*Exercise objective*: Your answer must be the lines from the one holding "Enable Bypass authentication entirely option" through the final line of the entries below, copied exactly, with no pictures.

*Input*:
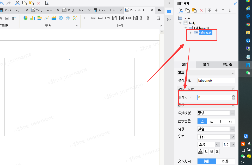The image size is (252, 165).
Task: Toggle underline text style button
Action: pyautogui.click(x=206, y=151)
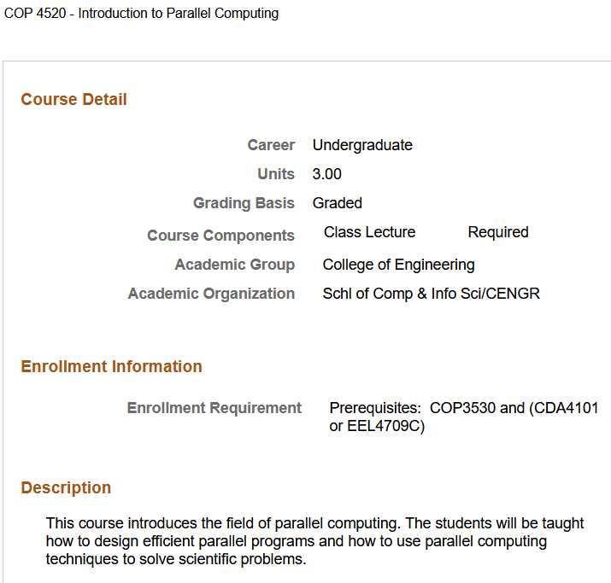
Task: Click the course description paragraph
Action: [315, 541]
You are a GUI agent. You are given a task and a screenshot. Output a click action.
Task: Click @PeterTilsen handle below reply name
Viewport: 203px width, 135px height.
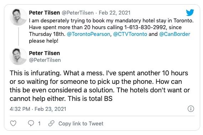pyautogui.click(x=45, y=60)
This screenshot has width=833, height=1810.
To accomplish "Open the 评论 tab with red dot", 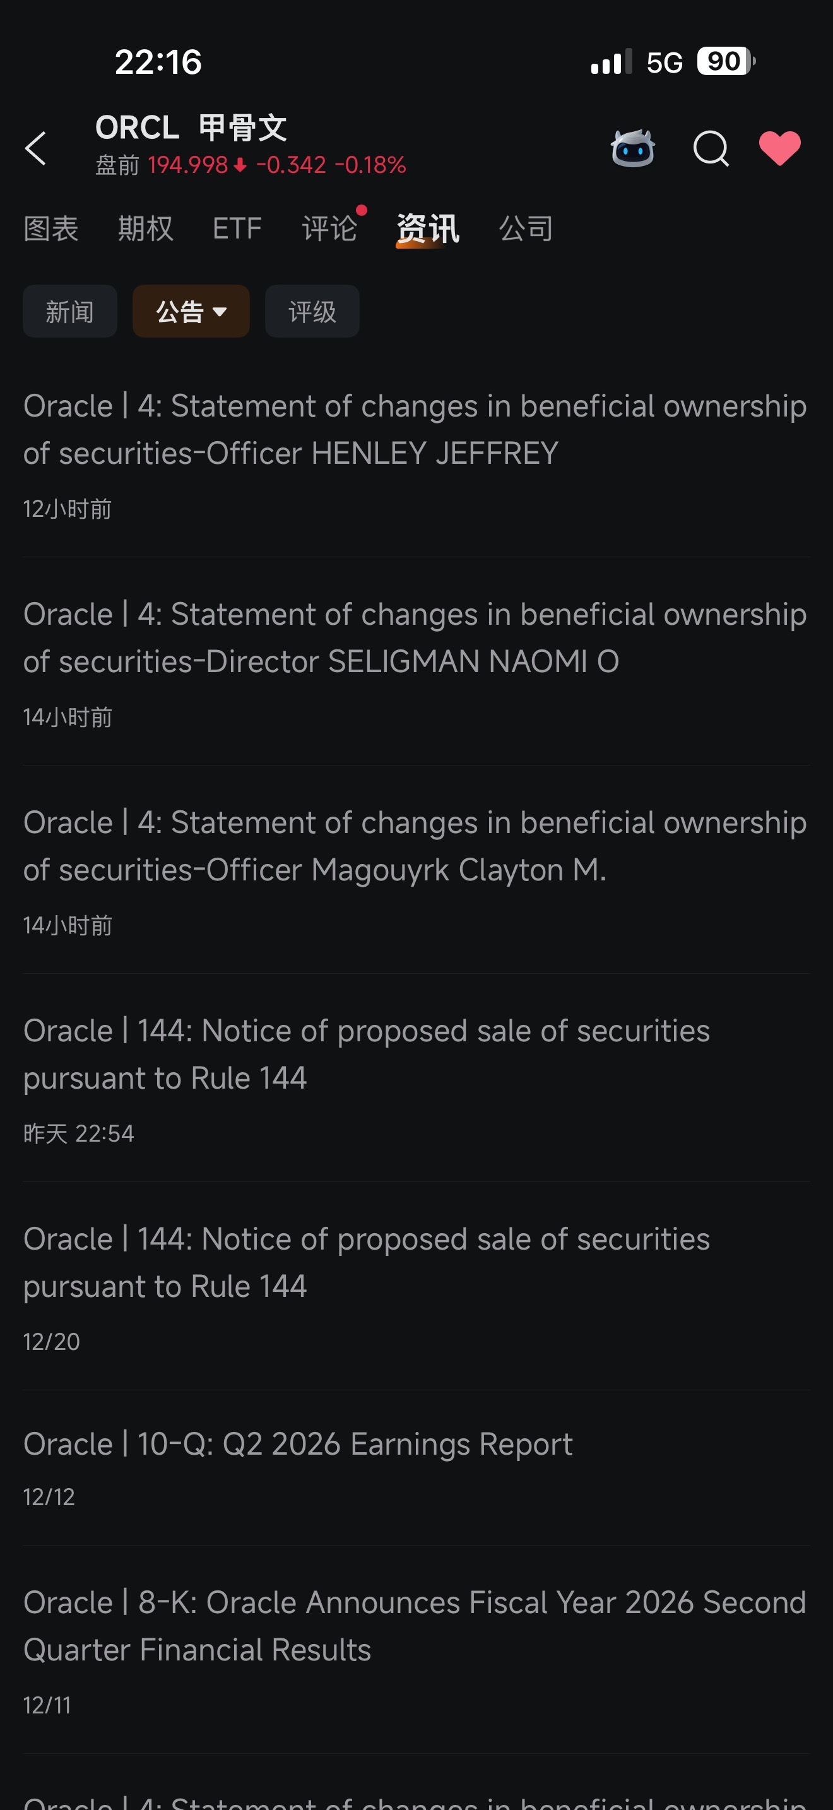I will [x=329, y=228].
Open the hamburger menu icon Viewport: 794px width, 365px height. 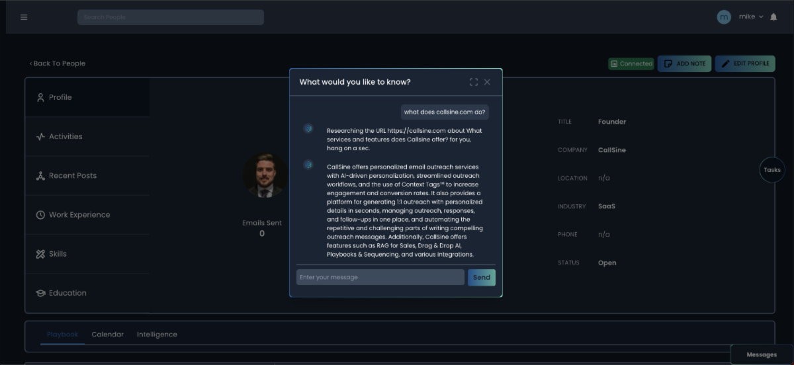tap(24, 17)
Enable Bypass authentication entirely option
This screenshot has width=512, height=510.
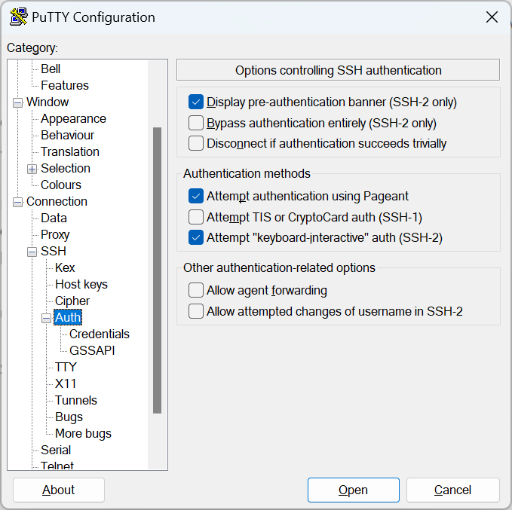coord(197,123)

*Solution to this problem*:
Enable Bypass authentication entirely option
This screenshot has width=512, height=510.
coord(197,123)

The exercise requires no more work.